Lynne takes a job at a night club run by a manager in Venning's pay. The manager is played by Bill Nagy, whom I remember distantly as pal of the American soldier who married Elsie Tanner in Coronation Street's hey-day in the Sixties. He's one of the few recognisable actors in the cast, along with Anthony Oliver, who plays Inspector Willoughby. Maureen Connell gives a good performance, and it's a shame that her career was not long-lasting. Even less renowned is Kim Darvos, who plays a singer in the night club who meets a grisly end.

This is another of those short and snappy thrillers which strove to capture criminal life in the years immediately before the arrival on the scene of the Beatles, who changed British popular culture in so many ways. It's not a sophisticated movie, but still a competent piece of light entertainment.

Friday, 28 April 2017

Forgotten Book - The Dead Man's Knock

As regular readers of this blog know, I have a very soft spot for locked room and impossible crime mysteries. Yes, they are artificial, but they can be highly entertaining. And nobody mastered the art of the locked room mystery, and produced so many brilliant variations on the theme, than John Dickson Carr. What is more, he created not only one Great Detective in Dr Gideon Fell, but also a second, Sir Henry Merrivale (although it has to be said that the two have much in common.)

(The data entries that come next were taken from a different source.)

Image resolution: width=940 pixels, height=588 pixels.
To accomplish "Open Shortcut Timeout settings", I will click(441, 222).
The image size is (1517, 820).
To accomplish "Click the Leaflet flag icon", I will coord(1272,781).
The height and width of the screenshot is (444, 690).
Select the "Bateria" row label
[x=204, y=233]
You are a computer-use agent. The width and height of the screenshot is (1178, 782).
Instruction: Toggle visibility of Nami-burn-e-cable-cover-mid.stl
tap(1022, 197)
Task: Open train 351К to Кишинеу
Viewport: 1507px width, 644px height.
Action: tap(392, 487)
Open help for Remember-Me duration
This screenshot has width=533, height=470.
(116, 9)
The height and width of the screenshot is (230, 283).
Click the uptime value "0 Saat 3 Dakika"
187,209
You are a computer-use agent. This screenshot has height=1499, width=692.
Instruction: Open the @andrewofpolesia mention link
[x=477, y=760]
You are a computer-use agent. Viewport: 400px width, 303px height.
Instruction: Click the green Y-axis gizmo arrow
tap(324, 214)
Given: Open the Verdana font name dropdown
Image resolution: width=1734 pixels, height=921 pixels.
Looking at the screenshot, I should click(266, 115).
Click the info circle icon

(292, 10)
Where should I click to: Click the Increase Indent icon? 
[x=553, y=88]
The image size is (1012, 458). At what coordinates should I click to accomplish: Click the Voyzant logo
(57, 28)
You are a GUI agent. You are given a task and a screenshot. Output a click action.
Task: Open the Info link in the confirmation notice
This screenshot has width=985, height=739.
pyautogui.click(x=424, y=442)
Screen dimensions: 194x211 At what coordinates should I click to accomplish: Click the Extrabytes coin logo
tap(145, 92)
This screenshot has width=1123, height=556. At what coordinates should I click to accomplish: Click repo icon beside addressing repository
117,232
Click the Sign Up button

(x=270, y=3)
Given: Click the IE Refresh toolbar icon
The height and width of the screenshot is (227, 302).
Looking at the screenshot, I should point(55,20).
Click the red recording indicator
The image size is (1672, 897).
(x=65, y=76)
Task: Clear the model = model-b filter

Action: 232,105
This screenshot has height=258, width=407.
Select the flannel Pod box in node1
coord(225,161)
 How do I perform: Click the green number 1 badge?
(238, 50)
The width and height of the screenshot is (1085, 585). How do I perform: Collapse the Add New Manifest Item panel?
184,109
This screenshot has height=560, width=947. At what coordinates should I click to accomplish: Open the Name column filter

Dickson Carr's heyday was in the 30s and 40s. By the late 50s, he seems to have been running out of steam, although he was not an old man. His powers of invention were, however, flagging, and I'm afraid this is evident in my Forgotten Book for today, The Dead Man's Knock, published in 1958. It's a Fell book, but it's set in the US (Fell is on a trip over there), in academe in Virginia.

The book begins with an account of various spiteful pranks in college, very faintly reminiscent of t those in a very different book, Gaudy Night. We are introduced to Mark Ruthven and his wife Brenda, whose marriage seems to be threatened by a woman called Rose Lestrange who has, Brenda thinks, designs on Mark. Rose hasn't made herself popular in the community, and she soon winds up murdered.

This story has a locked room element, as well as a "lost" Wilkie Collins novel, which gives the book its title. But Carr doesn't make enough of these ingredients, and I'm afraid the result is very thin far. The characters spend too much time in neurotic squabbling, and I found myself unable to care about them, or about the mystery. This isn't a good Carr. I looked around for other views to see if I was being too harsh, but I'm afraid The Puzzle Doctor, for one was also unimpressed.